## Records from a data collection
----------------

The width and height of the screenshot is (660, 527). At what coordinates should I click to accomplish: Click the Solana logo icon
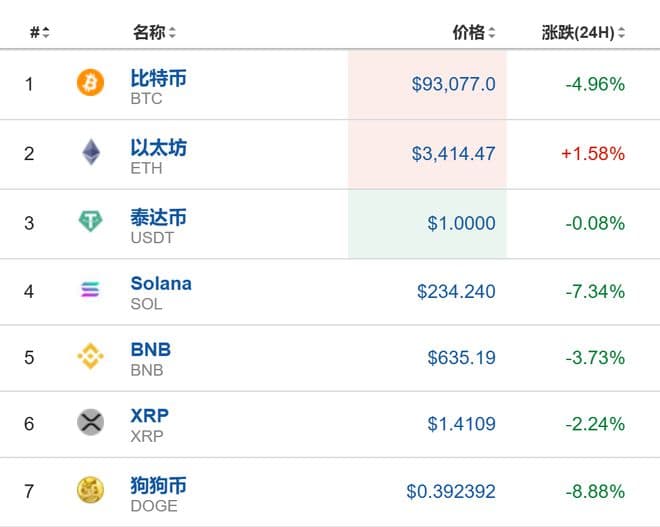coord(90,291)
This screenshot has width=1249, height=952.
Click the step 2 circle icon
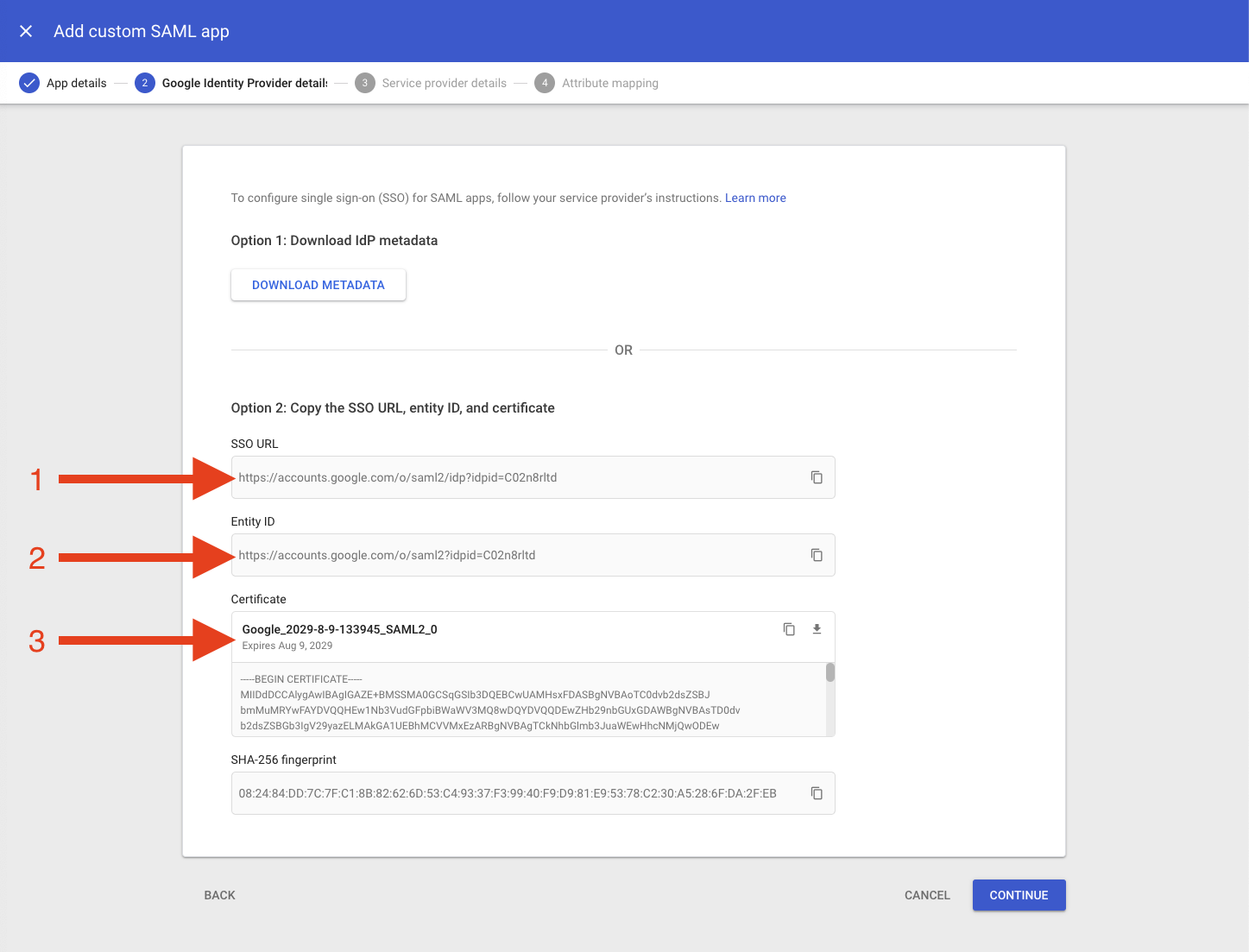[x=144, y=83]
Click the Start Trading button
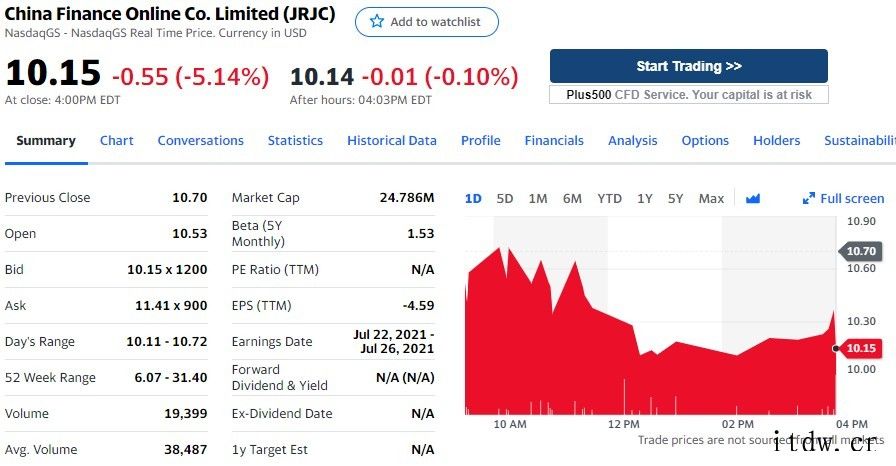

----------------

Write out the records in full and exactly, omitting the pictures they hold.

The width and height of the screenshot is (660, 527). At what coordinates should I click to accomplish: Click the Solana logo icon
coord(90,291)
This screenshot has width=1249, height=952.
Click the step 2 circle icon
[x=144, y=83]
Click the Start Trading button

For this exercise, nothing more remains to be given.